I saw this article today, and my first thought was “Wow. That is fucking genius. Why hasn’t anyone ever thought of that before?” A collection quest that guarantees you’ll eventually complete it. I guess that was always something I didn’t enjoy in my adventures through Kingdom of Loathing. You are able to collect a daily “bounty” from a number of choices, and each of them are supposed to, on average, take around 40 adventures to complete. So one that asks for 40 of an item means that that area will ALWAYS drop the item each adventure, while one that needs 4 of an item will have a much lower chance of running into that enemy. But what if, as you approach the 40 adventure mark, the chance of finding that monster were to increase? I’m not saying hit 100%, because then you have a hard cap on the number of adventures it can take, and we want the game to still depend on randomness, but why not at least give us a better chance of finding those monsters the longer we spend on it. It’s genius!
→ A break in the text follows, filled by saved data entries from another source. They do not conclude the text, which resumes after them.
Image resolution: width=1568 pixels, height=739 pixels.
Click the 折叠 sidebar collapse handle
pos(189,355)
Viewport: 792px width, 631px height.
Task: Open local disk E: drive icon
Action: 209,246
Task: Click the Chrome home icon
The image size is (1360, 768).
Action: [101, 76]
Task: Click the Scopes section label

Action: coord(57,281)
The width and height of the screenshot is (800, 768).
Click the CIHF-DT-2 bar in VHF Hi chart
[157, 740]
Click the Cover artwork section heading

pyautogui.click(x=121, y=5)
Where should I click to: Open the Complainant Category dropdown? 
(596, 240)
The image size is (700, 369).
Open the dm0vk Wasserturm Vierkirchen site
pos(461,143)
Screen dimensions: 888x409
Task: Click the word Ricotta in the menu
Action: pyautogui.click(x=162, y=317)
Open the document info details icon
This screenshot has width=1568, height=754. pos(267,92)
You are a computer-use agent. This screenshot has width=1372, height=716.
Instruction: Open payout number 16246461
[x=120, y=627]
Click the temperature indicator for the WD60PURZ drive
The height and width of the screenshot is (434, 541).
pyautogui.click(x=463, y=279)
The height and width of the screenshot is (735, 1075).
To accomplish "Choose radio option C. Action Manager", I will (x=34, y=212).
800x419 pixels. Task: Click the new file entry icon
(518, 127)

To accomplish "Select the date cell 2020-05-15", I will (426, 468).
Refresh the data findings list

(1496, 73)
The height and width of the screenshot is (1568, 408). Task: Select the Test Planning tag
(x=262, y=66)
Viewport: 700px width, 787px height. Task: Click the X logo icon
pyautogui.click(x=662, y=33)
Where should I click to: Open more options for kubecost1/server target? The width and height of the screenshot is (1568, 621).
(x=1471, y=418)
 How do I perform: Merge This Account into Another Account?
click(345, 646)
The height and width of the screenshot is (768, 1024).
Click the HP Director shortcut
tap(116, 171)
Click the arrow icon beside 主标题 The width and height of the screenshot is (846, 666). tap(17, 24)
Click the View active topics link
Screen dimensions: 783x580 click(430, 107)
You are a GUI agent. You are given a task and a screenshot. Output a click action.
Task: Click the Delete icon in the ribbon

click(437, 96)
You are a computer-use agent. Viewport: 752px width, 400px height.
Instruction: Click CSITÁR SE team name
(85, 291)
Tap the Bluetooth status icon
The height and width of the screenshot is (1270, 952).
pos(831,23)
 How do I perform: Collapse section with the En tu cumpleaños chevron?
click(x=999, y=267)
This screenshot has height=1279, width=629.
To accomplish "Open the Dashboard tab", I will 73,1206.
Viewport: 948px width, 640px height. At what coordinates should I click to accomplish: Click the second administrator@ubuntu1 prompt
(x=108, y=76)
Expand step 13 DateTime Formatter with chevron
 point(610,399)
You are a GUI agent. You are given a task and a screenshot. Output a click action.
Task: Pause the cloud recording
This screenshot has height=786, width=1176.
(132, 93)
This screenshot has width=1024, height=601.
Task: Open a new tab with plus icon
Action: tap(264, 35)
I guess I’m sort of shocked that no other game (at least none that I’m aware of) has ever implemented this sort of system for collection quests. It’s brilliant. Collection quests suck, not because they’re boring or anything, but because there’s that element of randomness. When I’m grabbing a bunch of quests, I do all the kill quests first, because I know there’s a set amount I’ll have to do, and the collection quests only if I have to after that, because there’s too much uncertainty involved. Killing 20 boars is simple, collecting 10 boar hooves could take 50 kills. It could take 10 kills. It could take 1000. You just don’t know. But progressive drops? You will eventually get the drops, and you know it. That makes me very happy.

A Minor Update and a Question

Well, the question first. This isn’t meant to sound snarky at all, but it’s a very serious question. When a big MMO goes about banning gold farmers, does it ever cross their mind the amount of money they’re making off of the farmers? I was reading an article about how farmers for WoW purchase the game, both expansions, and game time cards. Each time they do that, it costs them about $100. That’s $100 for Blizzard. Do they ever worry about the money they’re losing by banning these people? Or, well, I guess they might not be losing anything, since those people will go out and buy more copies, right? Well, I guess that’s my question answered before I even asked it. Sorry you had to listen to that.

In other news, I don’t have much to share at the moment. There’s some interesting stuff going on, but nothing I can share at the moment. I know, secretive stuff, right? Sort of exciting, having secrets and all. I’ll definitely post stuff up here once I can, but it’s all exciting and new! Be excited for me!

Television Update:
Lost is awesome.
Eli Stone is cancelled.
Better Off Ted is sorta funny.
Scrubs will be sorely missed when it is gone.
Castle is very enjoyable.
Dollhouse is FINALLY awesome. Well, last week’s was. Hopefully the trend will continue.
I gave up on Heroes, and Desperate Housewives. I think it’s very stupid that DH is advertising the rest of its season like “One of the Housewives WILL DIE. Who will it be? You’ll never guess!” No, I would never ever imagine it could be the one woman who didn’t renew her contract. Man, I’ll be completely shocked if it turns out to be her.

You know when I’m getting sarcastic that it’s time to sign off. Till we meet again!